New publication: David Sifonios and Andreas R. Ziegler, “Tuna – Dolphin Forever?" The Development of the PPM Debate Related to Trade and Environment in the WTO, The Indian Journal of International Economic Law, vol. VII, 2020, 106-133.
The Tuna-Dolphin disputes between the United States and Mexico have spanned almost three decades. They have shed light on the “PPM debate”, i.e. whether trade restrictions based on differences in process and production methods (PPMs) are justifiable under international trade rules. While a very strict approach against the use of PPM measures prevailed at the end of the GATT era, it has significantly evolved during the first two decades of the WTO. The Dispute Settlement Body eventually upheld a PPM “dolphin-safe” measure at the end of a particularly
long judicial saga.
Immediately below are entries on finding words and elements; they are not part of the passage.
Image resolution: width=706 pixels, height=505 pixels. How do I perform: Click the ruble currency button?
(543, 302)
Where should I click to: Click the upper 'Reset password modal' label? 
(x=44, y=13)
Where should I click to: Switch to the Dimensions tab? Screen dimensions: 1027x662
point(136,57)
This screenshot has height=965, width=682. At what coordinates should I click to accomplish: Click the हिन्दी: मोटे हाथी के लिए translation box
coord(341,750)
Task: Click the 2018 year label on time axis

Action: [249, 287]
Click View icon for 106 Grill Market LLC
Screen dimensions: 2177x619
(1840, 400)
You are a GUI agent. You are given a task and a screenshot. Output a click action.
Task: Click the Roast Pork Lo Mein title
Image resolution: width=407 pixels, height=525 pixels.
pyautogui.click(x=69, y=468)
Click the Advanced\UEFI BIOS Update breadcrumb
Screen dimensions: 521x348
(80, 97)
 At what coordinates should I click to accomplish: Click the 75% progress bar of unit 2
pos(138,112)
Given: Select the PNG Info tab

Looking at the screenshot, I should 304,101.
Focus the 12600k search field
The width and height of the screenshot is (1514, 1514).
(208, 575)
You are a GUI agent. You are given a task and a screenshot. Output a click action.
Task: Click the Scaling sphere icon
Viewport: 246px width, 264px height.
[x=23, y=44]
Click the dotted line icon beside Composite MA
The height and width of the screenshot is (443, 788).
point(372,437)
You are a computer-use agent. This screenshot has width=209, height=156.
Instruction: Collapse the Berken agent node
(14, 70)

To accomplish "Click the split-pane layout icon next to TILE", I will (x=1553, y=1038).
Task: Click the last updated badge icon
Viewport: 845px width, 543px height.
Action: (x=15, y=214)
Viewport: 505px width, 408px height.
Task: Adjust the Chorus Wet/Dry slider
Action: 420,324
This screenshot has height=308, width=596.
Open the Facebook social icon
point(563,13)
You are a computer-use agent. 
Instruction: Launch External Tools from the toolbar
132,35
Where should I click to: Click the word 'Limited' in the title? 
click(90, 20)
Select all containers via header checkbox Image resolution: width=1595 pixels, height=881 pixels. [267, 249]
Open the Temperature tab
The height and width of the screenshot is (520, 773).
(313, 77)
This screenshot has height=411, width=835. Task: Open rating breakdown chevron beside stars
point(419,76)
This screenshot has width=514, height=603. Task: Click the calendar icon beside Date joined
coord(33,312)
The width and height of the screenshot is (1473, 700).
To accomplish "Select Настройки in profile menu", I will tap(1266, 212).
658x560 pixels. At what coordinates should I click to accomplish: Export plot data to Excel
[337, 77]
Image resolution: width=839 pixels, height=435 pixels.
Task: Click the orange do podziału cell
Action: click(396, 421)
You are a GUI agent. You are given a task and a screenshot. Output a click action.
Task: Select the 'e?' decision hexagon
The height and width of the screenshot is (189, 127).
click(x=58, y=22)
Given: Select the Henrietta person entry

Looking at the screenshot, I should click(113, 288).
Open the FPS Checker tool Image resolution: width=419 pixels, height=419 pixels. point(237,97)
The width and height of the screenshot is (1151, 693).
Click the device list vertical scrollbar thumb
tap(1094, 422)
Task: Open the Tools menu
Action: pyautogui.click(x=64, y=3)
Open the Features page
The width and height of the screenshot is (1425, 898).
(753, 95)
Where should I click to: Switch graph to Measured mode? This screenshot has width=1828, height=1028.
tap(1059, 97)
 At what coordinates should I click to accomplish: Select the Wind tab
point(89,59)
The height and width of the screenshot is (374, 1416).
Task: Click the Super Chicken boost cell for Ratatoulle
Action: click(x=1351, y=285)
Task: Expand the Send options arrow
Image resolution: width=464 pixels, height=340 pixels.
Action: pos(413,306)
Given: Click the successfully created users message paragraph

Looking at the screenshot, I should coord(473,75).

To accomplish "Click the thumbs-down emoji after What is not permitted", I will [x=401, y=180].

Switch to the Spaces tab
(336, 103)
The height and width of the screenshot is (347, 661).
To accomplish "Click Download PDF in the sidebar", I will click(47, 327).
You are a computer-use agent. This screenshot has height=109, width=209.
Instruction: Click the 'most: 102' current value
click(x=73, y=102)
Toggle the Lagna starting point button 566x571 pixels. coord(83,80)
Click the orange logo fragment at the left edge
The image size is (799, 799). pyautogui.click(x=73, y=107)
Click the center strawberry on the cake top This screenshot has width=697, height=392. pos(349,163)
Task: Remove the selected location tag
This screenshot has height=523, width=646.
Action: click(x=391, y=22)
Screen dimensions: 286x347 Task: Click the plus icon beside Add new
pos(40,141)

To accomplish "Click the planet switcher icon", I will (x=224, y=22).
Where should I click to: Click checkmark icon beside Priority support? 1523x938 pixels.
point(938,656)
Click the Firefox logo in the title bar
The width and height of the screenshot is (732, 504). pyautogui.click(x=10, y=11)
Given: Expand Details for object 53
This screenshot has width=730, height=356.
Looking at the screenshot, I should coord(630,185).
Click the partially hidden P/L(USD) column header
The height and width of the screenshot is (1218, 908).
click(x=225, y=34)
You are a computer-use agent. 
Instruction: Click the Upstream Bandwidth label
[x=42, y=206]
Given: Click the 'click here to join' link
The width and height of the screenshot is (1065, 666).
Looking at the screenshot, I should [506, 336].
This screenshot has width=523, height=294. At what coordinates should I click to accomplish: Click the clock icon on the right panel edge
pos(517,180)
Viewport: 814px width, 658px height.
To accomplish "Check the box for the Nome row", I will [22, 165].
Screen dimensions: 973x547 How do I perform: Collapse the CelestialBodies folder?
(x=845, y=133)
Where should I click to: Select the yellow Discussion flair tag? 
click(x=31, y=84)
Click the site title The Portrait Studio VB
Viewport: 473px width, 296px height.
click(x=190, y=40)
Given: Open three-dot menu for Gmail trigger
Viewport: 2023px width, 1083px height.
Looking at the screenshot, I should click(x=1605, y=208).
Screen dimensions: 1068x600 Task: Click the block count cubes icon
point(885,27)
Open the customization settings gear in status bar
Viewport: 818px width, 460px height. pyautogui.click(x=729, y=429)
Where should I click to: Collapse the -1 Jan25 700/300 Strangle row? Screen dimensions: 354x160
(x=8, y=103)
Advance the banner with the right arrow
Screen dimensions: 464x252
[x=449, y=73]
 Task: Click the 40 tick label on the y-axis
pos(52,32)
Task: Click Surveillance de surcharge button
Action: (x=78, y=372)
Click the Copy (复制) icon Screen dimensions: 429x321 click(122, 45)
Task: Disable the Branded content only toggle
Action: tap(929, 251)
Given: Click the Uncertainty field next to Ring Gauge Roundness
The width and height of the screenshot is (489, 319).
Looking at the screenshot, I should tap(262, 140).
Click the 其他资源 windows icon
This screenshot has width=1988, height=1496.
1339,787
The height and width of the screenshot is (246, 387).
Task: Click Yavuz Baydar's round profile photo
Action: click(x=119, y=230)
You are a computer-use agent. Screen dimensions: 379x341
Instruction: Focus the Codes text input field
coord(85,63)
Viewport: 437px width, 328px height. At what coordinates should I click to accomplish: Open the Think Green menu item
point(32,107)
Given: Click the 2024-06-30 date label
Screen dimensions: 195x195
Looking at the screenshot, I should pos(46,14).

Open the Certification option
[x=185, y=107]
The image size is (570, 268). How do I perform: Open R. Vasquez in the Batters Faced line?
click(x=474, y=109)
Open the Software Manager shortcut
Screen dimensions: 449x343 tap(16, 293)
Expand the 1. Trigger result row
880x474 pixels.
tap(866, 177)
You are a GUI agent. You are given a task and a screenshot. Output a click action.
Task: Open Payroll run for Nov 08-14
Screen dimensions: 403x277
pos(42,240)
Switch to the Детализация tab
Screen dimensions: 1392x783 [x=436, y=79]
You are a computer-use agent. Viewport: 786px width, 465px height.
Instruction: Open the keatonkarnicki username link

The different Tuna-Dolphin reports show how environmental interests have gradually been integrated in WTO law and have influenced the interpretation of some of the core provisions of the GATT and the TBT Agreement (nondiscrimination obligations, general exceptions). These remarkable evolutions may be viewed as reflections of the objective of
sustainable development mentioned in the WTO Agreement and as consequences of the judicialization of the multilateral trading system, which has allowed more legally sophisticated analyses based on the rule of law. They also illustrate efforts to foster the external legitimacy of the WTO, through greater sensitivity towards non-trade values. At the same time, the Tuna-Dolphin case law has become particularly complex, focusing on very fine technical details specific to the dispute, which has led to the risk of “never-ending story”. In this context, the search for legal security, coherence and efficient settlement of disputes may be the next challenge for WTO adjudicating bodies. At the same time, the use of PPM measures remains delicate and requires the assessment and balance of a variety of interests, including the specific interests of developing countries.